Minha falta de experiência como humano.
A inevitável depressão que vou enfrentar com a perda de minha imortalidade.
O fato de que Jerry possa estar fazendo uma ligação para casa.
Embora seja verdade que eu não possa engravidar Sara em minha forma atual, se me tornar humano, todas as apostas podem ser encerradas. E se ela está destinada a ser engravidada com o futuro salvador, imagino que Jerry e o restante da equipe de diretores talvez torçam o nariz para o fato de que vivamos juntos.
Não sei em que trilha serei colocado se me tornar humano, mas espero que, se Sara fizer a parte da Virgem Maria, eu tenha a de José. Exceto pelo fato de que não sou lá muito dado a trabalhos manuais. Ou a ser um bom modelo de conduta. E meus amigos não têm as melhores maneiras à mesa.
Gula arrota e limpa o rosto com sua manga. - Você pode me passar o molho?
Estou em Chinatown, degustando comida chinesa feita no vapor com Preguiça e Gula. Gula acaba de sabotar uma conferência dos Vigilantes do Peso com sua terceira porção de bolinhos de camarão, enquanto Preguiça recém- emerge de um pico de apatia e de uma soneca de três horas.
Compartilhar pratos no vapor com um comedor compulsivo e com um moleirão desmotivado enquanto você espera para saber se sua imortalidade foi revogada pode não parecer a melhor maneira de passar a sua manhã, mas Preguiça e Gula sempre dão um jeito de fazer com que eu me sinta bem comigo mesmo.

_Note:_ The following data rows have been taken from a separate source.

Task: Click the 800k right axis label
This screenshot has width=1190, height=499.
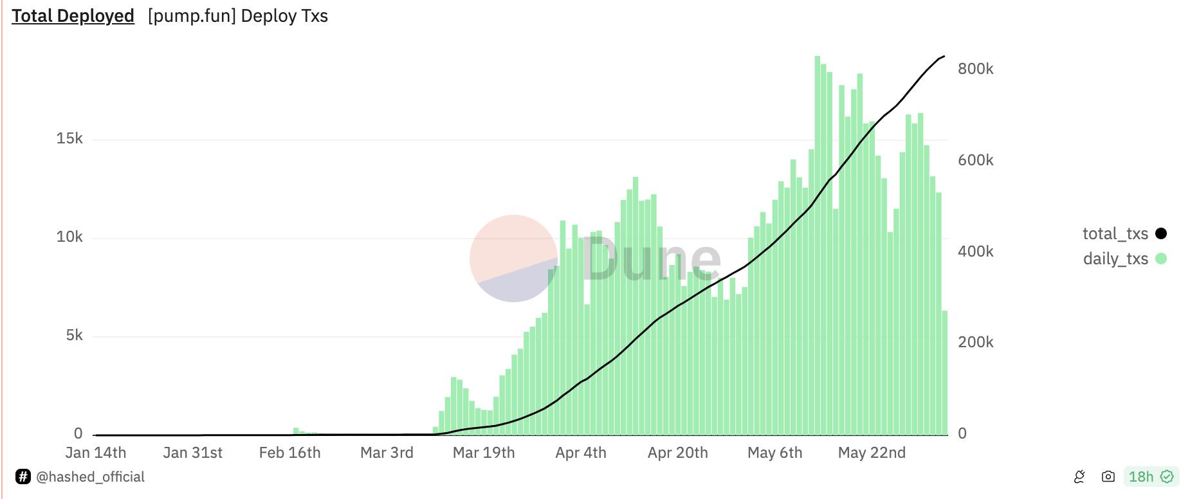Action: pyautogui.click(x=975, y=69)
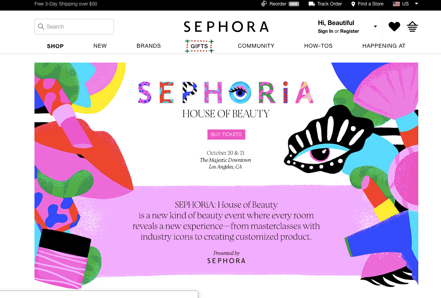The width and height of the screenshot is (441, 298).
Task: Expand the Hi, Beautiful account dropdown arrow
Action: (x=375, y=27)
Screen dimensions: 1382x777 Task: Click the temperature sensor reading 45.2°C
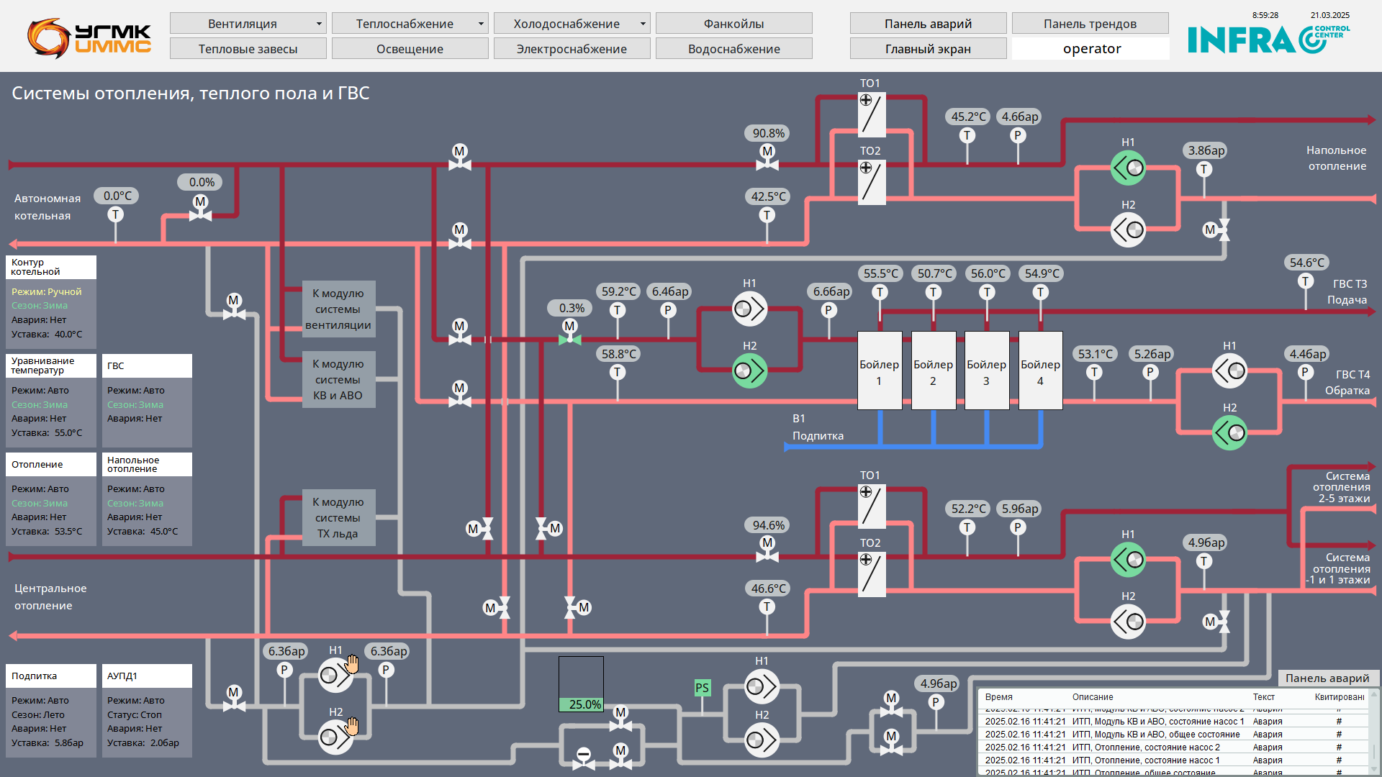tap(967, 135)
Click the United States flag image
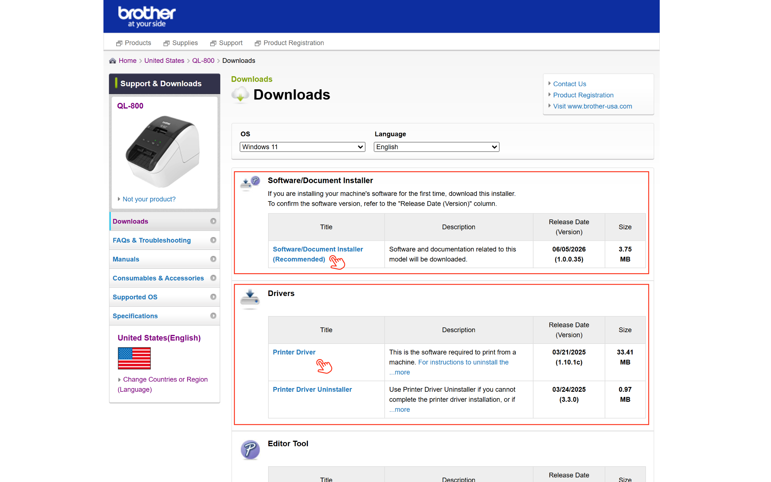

- Cara -, diz Gula, com a boca meio cheia de bolinho de porco. -É pés- simo que você tenha sido destituído temporariamente de seus poderes.
- Pode crer -, diz Preguiça, bocejando.
Nem tive de dizer a Preguiça e Gula que fui suspenso. Fofoca e Boato já haviam feito isso. A comunidade inteira já estava sabendo.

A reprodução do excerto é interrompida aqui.